Start of Task input

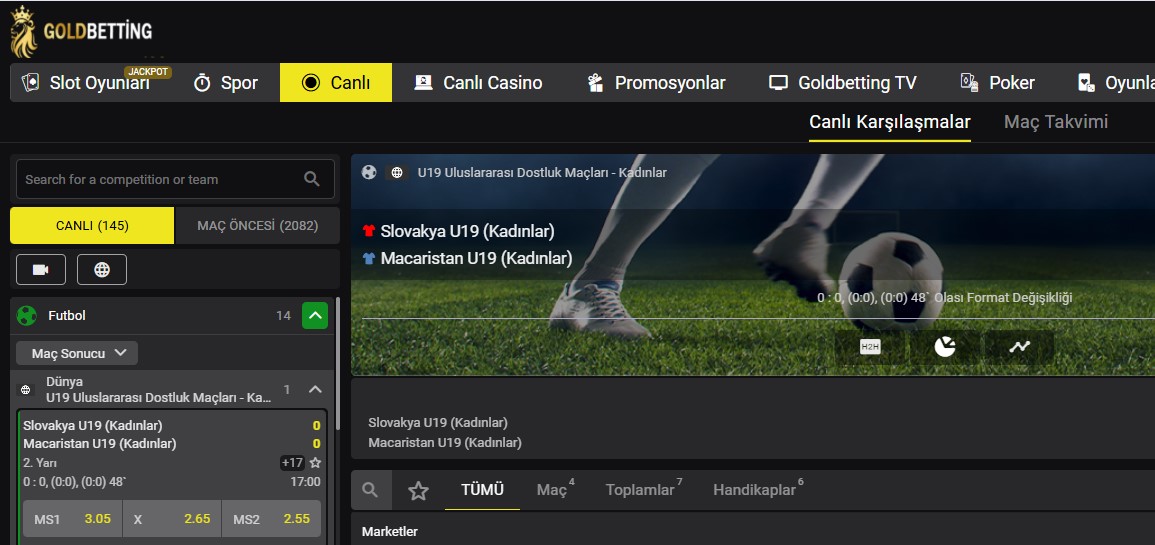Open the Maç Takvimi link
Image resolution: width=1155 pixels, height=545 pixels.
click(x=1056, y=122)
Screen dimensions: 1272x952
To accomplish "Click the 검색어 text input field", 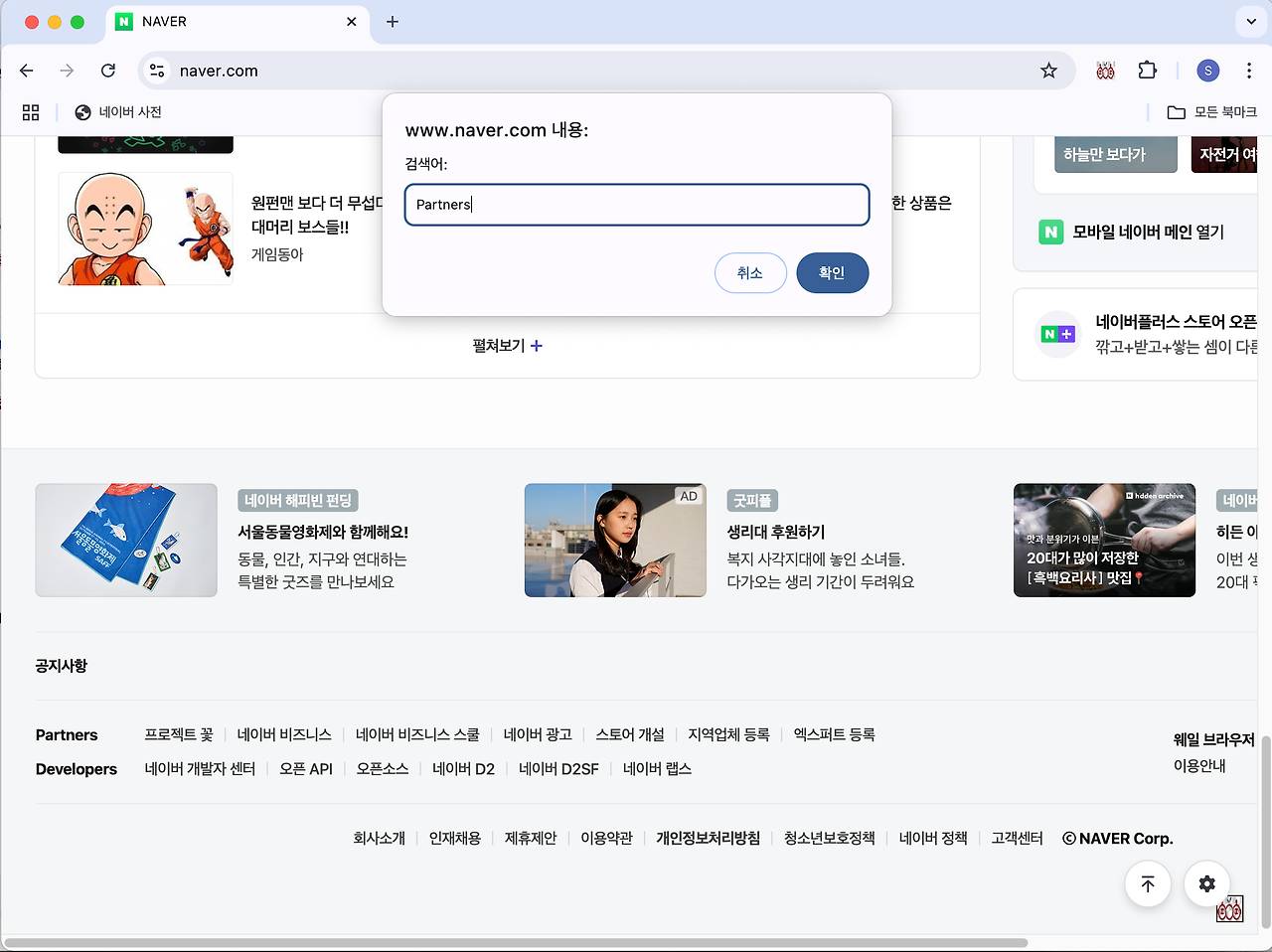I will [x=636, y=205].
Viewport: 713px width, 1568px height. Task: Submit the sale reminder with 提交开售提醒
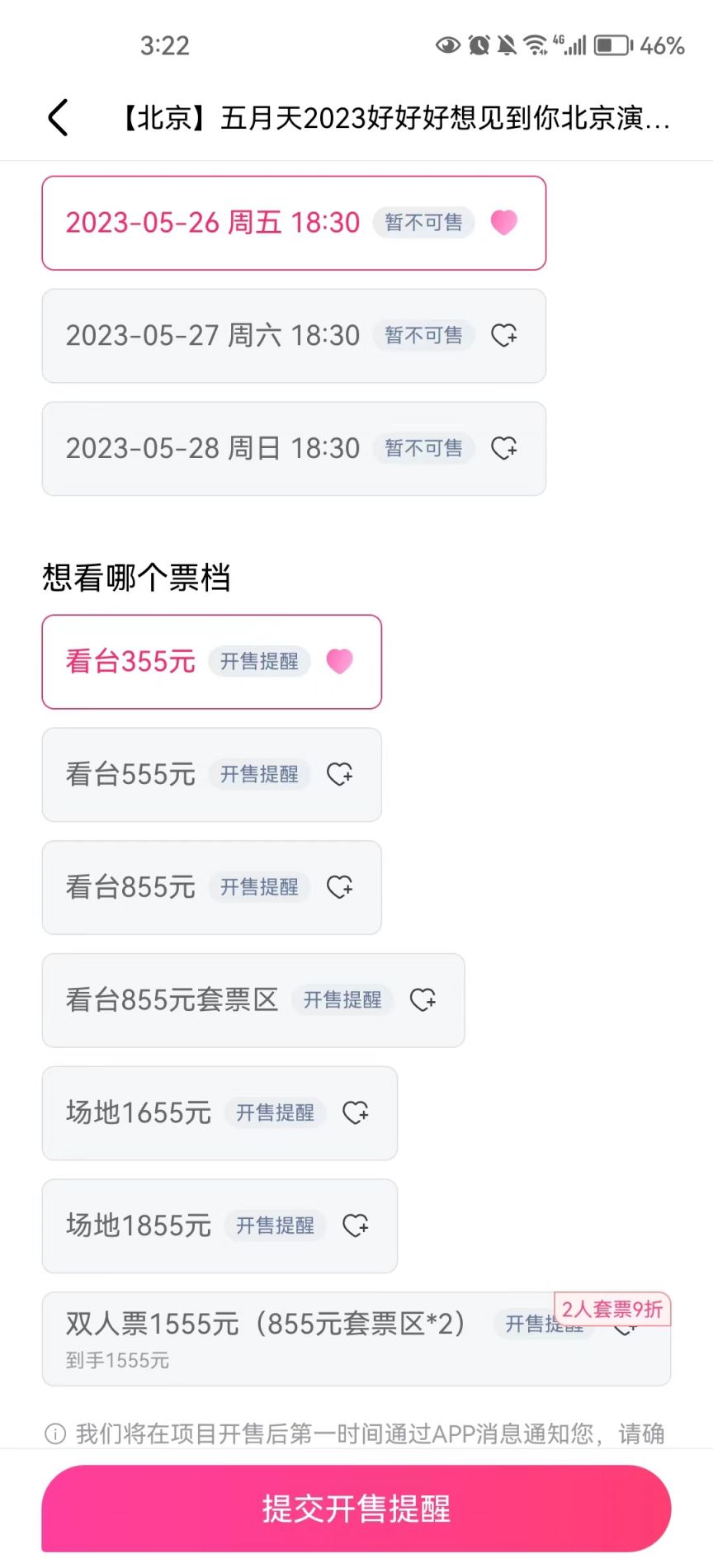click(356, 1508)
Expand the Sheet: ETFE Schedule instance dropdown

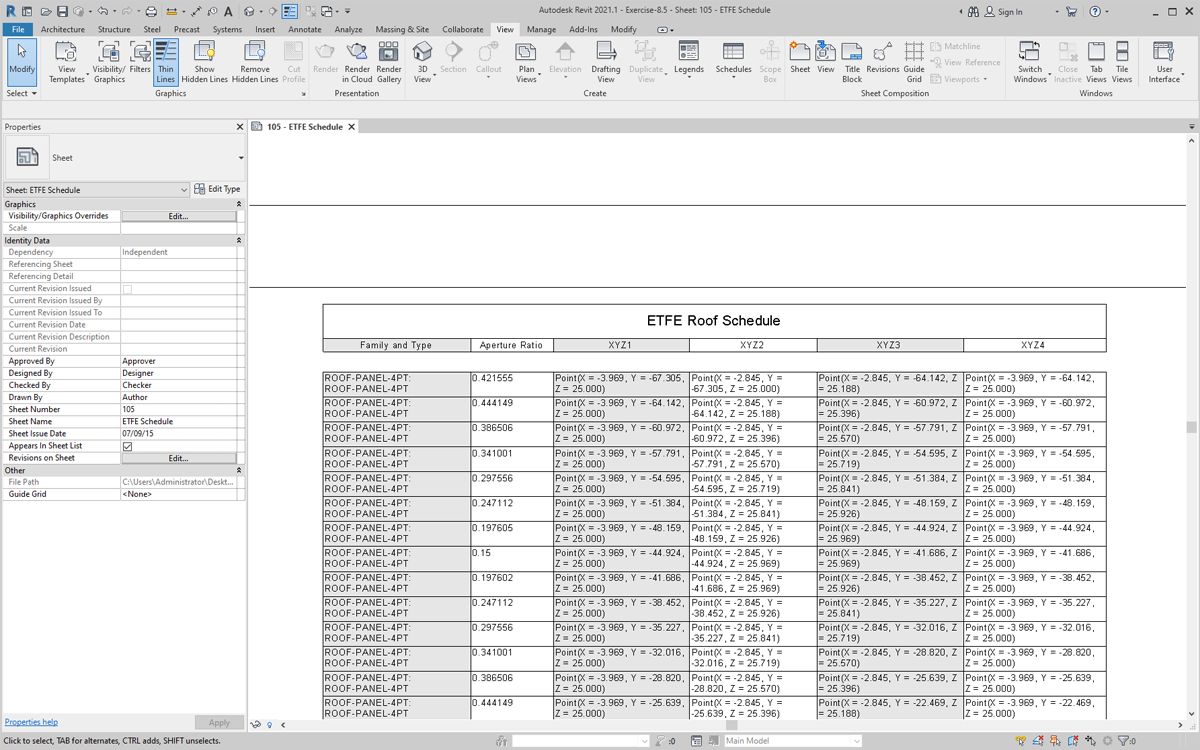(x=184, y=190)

End of Task input

● **Task goal**
Locate the line containing "Viewport: 713px width, 1568px" in the records above, then output it and every line after it through the last, excluding pictures.

● **Result**
Viewport: 713px width, 1568px height. Task: Submit the sale reminder with 提交开售提醒
click(356, 1508)
Expand the Sheet: ETFE Schedule instance dropdown

(x=184, y=190)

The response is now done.